Jump to: navigation, search

The goal of this facility is to realise an integrated environment supporting the definition and management of workflows of tabular data. Each workflow consists of a number of tabular data processing steps where each step is realized by an existing service conceptually offered by a gCube based infrastructure.

In the following, the design rationale, key features, high-level architecture, as well as the deployment scenarios are described.

Overview

The goal of this service is to offer a facilities for tabular data workflow creation, management and monitoring. The workflow can involve a number of data manipulation steps each performed by potentially different services to produce the desired output. User defined workflow can be scheduled for deferred execution and the user notified about the workflow progress.

Key features

The subsystem provides for:

flexible and open workflow definition
The subsystem offers a flexible workflow definition mechanism where workflow elements are dynamically acquired by those available in the infrastructure;
user-friendly interface
The subsystem offers a graphical user interface where users are supported while selecting workflow elements and defining their own manipulation sequences. Moreover, the environment allow to actually perform a workflow by instantiating it on available data sets and monitoring the execution;

Design

Philosophy

Tabular Data Flow Manager offers a service for tabular data workflow creation, management and monitoring. The underlying idea is to decouple the logic needed to represent and execute workflows of tabular data processing from the single steps each taking care of part of the overall manipulation. This aims at maximizing the exploitation and reuse of components aiming at offering data manipulation facilities. Moreover, this make it possible to 'codify' standard (including domain oriented ones) data manipulation processes and execute them whenever data deserving such a kind of processing manifest.

Architecture

The subsystem comprises the following components:

  • Tabular Data Flow Service: the core element of this functional area. It offers workflow creation, management and monitoring functions;
  • Tabular Data Flow UI: the user interface of this functional area. It provide its user with the web based user interface for creating, executing and monitoring the workflow(s);
  • Tabular Data Agent: an helper component every service willing to offer tabular data manipulation functionality has to be equipped with.

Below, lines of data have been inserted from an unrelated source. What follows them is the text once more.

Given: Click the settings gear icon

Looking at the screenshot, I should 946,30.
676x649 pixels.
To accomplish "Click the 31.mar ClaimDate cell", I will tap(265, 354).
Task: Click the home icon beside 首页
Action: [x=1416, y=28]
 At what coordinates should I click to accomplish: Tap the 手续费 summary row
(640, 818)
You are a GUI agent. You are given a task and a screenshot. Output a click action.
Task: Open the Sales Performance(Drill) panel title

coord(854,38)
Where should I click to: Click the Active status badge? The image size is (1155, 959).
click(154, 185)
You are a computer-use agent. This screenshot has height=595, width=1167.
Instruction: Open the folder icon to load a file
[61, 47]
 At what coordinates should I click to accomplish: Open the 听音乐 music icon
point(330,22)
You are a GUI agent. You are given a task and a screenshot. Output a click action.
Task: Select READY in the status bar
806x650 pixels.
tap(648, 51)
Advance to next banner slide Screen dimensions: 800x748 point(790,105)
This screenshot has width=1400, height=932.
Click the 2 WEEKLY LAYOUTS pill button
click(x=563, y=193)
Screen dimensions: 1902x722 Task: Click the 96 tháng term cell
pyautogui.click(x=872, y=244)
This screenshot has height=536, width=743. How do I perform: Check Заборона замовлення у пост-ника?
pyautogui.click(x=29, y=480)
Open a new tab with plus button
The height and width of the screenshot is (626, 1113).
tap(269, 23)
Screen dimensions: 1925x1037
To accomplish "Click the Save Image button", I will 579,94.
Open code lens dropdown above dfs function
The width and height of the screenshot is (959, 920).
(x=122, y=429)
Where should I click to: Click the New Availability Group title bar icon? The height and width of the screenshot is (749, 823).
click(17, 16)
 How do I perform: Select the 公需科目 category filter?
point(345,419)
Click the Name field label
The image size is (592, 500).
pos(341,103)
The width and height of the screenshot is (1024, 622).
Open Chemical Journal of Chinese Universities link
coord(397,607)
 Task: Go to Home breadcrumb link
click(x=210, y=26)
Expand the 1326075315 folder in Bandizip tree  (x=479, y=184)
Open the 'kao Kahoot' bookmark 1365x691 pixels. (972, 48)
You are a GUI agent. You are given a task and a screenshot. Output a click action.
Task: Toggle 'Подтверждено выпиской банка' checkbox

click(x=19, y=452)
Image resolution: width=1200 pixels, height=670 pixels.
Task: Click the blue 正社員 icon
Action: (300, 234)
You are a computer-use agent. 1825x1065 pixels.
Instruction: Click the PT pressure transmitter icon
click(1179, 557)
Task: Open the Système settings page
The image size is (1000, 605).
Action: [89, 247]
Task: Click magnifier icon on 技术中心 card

A diagram of the relationships between these components is reported in the following figure:

Tabular Data Flow Manager, internal Architecture

Deployment

The Service should be deployed in a single node, while the agents should be deployed with the service that want to offer his functionality to the flow service. The User Interface can be deployed in the infrastructure portal.

Use Cases

Well suited Use Cases

This component well fit all the cases where it is necessary to manage a defined flow of data manipulation steps, where the steps are performed by potentially different service instances. An example is the data flow leading to the production of an enhanced version of data set containing catch statistics: the data are initially massaged the Time Series Service that takes care of associating to it the proper Reference Data, then passed to the to the Occurrence Data Enrichment Service to be improved with additional data. Finally, the enriched dataset goes to the Statistical Service with the goal to extract certain features via data mining algorithms.